Q: So is it your perspective that ultimately the responsible parties for the decisions that were reported by the IG are not in the Cincinnati office?
A: I don’t know how to answer that question. I mean, from an agent standpoint, we didn’t do anything wrong. We followed directions based on other people telling us what to do.
Q: And you ultimately followed directions from Washington; is that correct?
A: If direction had come down from Washington, yes.
Q: But with respect to the particular scrutiny that was given to Tea Party applications, those directions emanated from Washington; is that right?
A: I believe so.
The claim that “rogue agents” came up with the Be On the Lookout (BOLO) list never made any sense. The claim that “rogue agents” came up with the many detailed questions that conservative groups were subjected to never made any sense. The claim that “rogue agents” would come up with so much extra work for themselves, outside their normal responsibilities and outside their union contract, never made any sense. Getting unionized workers to do extra work requires the union’s buy-in. Getting bureaucrats to do extra work requires orders from their superiors. That’s how government works.
The IRS itself has blown Lerner’s story apart, saying that as many 88 employees are being looked at. The agency is still evidently trying to contain the scandal to its lower ranks, but the deposed IRS agents say they were following orders from those above them.
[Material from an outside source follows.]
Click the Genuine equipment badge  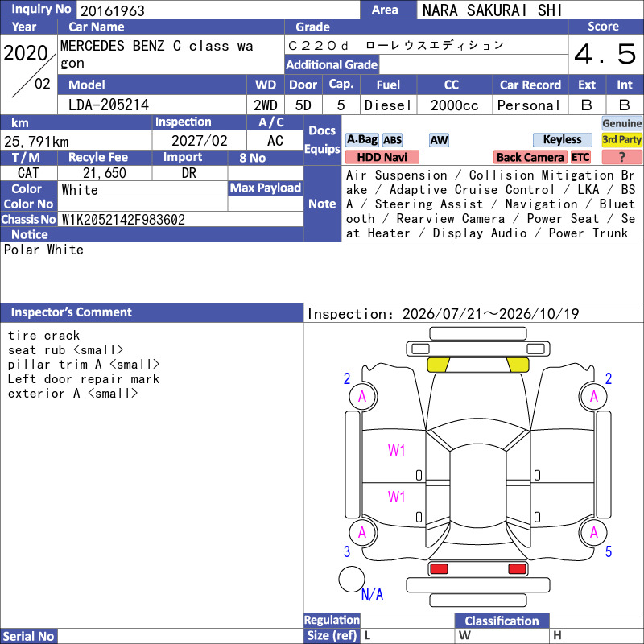pyautogui.click(x=621, y=123)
Q: Did anyone else ever make a request that you send any cases to Washington?
A: [Different IRS employee] wanted to have two cases that she couldn’t ‑‑ Washington, D.C. wanted them, but she couldn’t find the paper. So she requested me, through an email, to find these cases for her and to send them to Washington, D.C.
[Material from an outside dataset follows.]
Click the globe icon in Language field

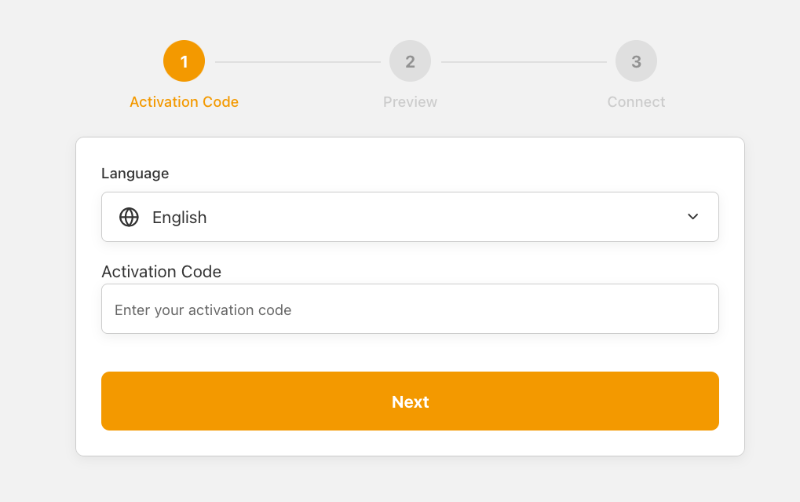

Q: When was this, what time frame?
A: I don’t recall the time frame, maybe May of 2010.
Q: But just to be clear, she told you the specific names of these applicants.
Q: And she told you that Washington, D.C. had requested these two specific applications be sent to D.C.
A: Yes, or parts of them.
Q: Okay. So she asked you to send particular parts of these applications.
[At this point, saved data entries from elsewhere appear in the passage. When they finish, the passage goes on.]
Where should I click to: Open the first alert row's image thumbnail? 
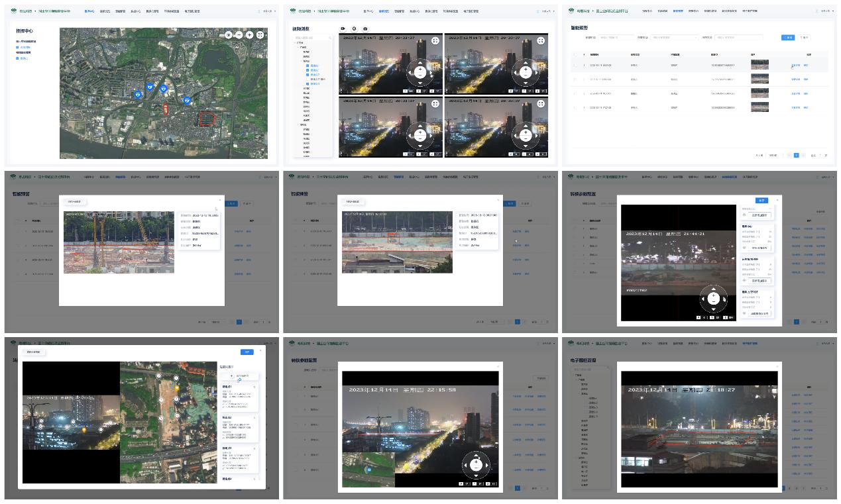pyautogui.click(x=759, y=65)
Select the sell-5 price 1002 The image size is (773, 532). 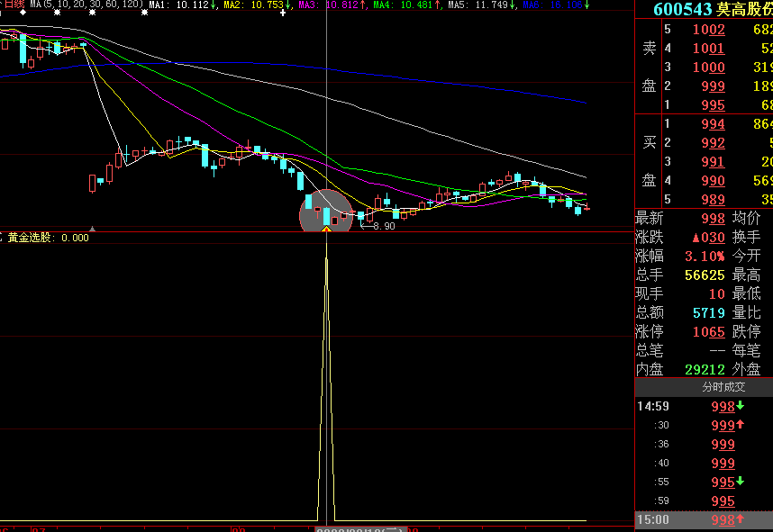point(708,30)
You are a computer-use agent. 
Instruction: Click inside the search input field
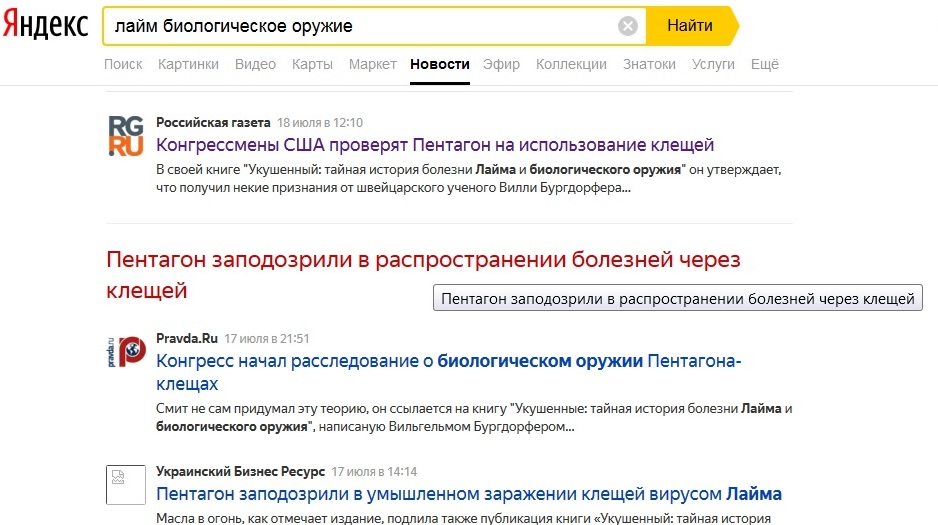click(360, 26)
Q: And that was unusual. Did you say that?
Q: And she indicated that Washington had requested these specific parts of these specific applications; is that right?
Congress has a ways to go to prove this, and it needs to stay focused on getting at the truth before jumping to any conclusions in public, but the nature of the questions the IRS asked of its targeted groups read like political opposition research — in other words, political campaign activity. Someone was digging for deep ideological, organizational and membership information on these groups that opposed Obama agenda. “Rogue agents” who are career government workers are not going to come up with questions like that on their own, but someone who bounced back and forth between the Obama campaign and his White House might. Several Obama confidants did that, including David Axelrod and Bob Bauer. Keep that in mind when Axelrod opines on the subject: He may have been involved in it.